Reproduce the data below verbatim from the line containing "Instruction: Select the" through its final line, and produce nothing more.

(Pixel coordinate grounding data)
-*-*-

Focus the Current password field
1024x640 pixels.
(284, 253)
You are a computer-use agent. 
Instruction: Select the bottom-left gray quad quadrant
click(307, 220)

-*-*-

Response for this exercise
Instruction: Select the bottom-left gray quad quadrant
click(307, 220)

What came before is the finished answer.